Minas por Região

Pronunciamento

13h54min - 16 de Julho de 2013 Atualizado em 11h27m

Pronunciamento do governador Antonio Anastasia durante a entrega da Medalha do Dia de Minas Gerais

16 de julho de 2013 - Mariana - Minas Gerais

Mineiros,

O momento atual por que passa o Brasil nos impõe séria reflexão sobre diversos aspectos da vida nacional. Nós, em Minas, não podemos deixar de fazer este registro e oferecer nossa contribuição ao debate deste singular instante de nossa história.

Neste contexto, em ambiente da comemoração do dia de nosso Estado, dedicado a esta nossa primeira Vila e Capital, e dia de Nossa Senhora do Carmo, decidi aludir, em meu pronunciamento, àquele que é dos nossos maiores patrimônios: a cultura mineira. Este o motivo da escolha e convite para orador oficial do ilustre acadêmico Olavo Romano, Presidente da Academia Mineira de Letras, instituição mais que centenária e depositária das melhores tradições da cultura de nossa gente. É pelo conhecimento e em nosso modo de ser que vamos contribuir, e muito, para superar os desafios nacionais, como já o foi no passado.

Convenço-me, senhor presidente de nossa Academia de Letras, de que a história de Minas, tão curta e tão intensa, foi escrita enquanto se fazia: literatura e ação política sempre estiveram juntas em nosso vir e devir.

Se olharmos em direção ao Itacolomy, podemos imaginar o Sítio da Vargem, e, nele, seu senhor atento, o poeta Cláudio Manuel da Costa, o mais vivido dos inconfidentes. Seus versos líricos expõem amor à pátria, ao cantar a paisagem e as águas de Minas.

Não essencialmente político, como Gonzaga, em suas Cartas Chilenas – admiravelmente inspiradas nas cartas persas, de Montesquieu. Nem é insinuador de rebeliões, como Alvarenga Peixoto, que lembra essas escalvadas serras.

Outros podem não enxergar, em seus poemas, o sinal dos conjurados, mas ele, que os escrevera, sabia bem o que significavam, ao lembrar os duros penedos em que nascera.

Muitos tentam desmerecer a participação de Cláudio Manuel no movimento, mas as evidências são numerosas de que foi dos mais ativos membros do grupo. Sua morte, na prisão, confirma essa presença.

A nossa literatura nasce da consciência de pátria, na construção de uma identidade autônoma, alimentada do Iluminismo que a península ibérica rejeitava.

Um dos exemplos dessa assunção da nacionalidade é o de Alvarenga Peixoto, ao cantar os veios de ouro e prata de nossas montanhas, dizendo: “aquelas brutas e escalvadas serras, que fazem as pazes, dão calor às guerras”.

Ao assumir a nacionalidade, foi natural que as letras se comprometessem com a independência, e tratassem das coisas políticas, não obstante a censura e a vigilância das autoridades portuguesas daquela época.
----------
▸ Exercício escrito: No pronunciamento, reescreva tudo o que vai de "O momento atual" até "foi no passado.", renomeando "Academia Mineira de Letras" para "Academia Mineira".
----------
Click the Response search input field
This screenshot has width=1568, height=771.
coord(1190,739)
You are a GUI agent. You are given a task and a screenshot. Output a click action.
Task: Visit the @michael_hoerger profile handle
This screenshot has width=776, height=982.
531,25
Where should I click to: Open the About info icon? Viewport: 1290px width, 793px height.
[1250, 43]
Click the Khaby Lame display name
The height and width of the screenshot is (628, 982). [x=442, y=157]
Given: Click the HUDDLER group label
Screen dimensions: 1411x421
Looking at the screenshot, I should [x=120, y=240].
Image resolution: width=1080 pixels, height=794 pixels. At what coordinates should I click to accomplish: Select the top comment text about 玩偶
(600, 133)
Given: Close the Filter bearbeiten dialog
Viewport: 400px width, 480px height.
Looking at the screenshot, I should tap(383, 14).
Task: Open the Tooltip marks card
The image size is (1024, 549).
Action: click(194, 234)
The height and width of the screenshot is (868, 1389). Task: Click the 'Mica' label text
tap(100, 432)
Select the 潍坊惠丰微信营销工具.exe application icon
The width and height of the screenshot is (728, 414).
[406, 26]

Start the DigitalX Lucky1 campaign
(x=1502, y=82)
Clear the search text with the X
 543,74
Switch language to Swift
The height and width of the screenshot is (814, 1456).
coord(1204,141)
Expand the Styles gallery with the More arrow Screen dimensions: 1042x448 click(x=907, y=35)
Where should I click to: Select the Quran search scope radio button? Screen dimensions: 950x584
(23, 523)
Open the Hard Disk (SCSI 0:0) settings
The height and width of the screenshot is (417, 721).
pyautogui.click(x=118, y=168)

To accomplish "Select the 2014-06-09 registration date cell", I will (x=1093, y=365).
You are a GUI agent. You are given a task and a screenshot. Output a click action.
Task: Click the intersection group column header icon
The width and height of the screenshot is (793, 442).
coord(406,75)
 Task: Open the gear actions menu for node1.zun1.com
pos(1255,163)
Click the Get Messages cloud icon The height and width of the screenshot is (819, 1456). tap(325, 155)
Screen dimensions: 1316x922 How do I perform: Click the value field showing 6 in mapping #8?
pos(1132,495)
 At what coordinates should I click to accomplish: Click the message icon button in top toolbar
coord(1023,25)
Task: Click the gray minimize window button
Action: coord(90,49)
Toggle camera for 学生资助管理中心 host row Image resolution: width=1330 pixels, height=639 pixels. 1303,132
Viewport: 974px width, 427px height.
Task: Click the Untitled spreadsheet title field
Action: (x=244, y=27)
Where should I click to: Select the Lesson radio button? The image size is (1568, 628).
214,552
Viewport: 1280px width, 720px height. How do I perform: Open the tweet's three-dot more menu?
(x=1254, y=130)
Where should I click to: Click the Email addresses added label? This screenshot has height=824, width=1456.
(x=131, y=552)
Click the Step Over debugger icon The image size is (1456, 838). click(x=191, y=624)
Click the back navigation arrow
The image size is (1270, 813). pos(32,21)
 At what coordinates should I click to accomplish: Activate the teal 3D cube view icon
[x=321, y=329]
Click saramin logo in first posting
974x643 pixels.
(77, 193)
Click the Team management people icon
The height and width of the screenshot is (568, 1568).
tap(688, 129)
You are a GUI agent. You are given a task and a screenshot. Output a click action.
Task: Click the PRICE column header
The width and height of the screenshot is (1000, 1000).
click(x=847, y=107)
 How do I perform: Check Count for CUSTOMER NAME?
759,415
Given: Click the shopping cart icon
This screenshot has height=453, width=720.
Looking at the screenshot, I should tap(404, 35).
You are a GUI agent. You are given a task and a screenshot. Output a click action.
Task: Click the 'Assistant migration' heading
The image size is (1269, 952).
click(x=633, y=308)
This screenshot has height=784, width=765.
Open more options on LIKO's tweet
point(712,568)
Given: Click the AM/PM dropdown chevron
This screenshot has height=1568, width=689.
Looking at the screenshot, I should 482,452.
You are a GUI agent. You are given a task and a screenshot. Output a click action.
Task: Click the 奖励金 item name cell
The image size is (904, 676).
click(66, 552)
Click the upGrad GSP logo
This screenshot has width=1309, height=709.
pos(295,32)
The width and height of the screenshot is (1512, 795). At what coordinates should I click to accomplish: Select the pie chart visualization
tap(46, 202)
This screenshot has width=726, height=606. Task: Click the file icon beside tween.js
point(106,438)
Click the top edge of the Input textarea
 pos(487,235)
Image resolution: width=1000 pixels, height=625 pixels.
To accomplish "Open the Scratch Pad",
----------
▸ Resposta do exercício:
O momento atual por que passa o Brasil nos impõe séria reflexão sobre diversos aspectos da vida nacional. Nós, em Minas, não podemos deixar de fazer este registro e oferecer nossa contribuição ao debate deste singular instante de nossa história.

Neste contexto, em ambiente da comemoração do dia de nosso Estado, dedicado a esta nossa primeira Vila e Capital, e dia de Nossa Senhora do Carmo, decidi aludir, em meu pronunciamento, àquele que é dos nossos maiores patrimônios: a cultura mineira. Este o motivo da escolha e convite para orador oficial do ilustre acadêmico Olavo Romano, Presidente da Academia Mineira, instituição mais que centenária e depositária das melhores tradições da cultura de nossa gente. É pelo conhecimento e em nosso modo de ser que vamos contribuir, e muito, para superar os desafios nacionais, como já o foi no passado.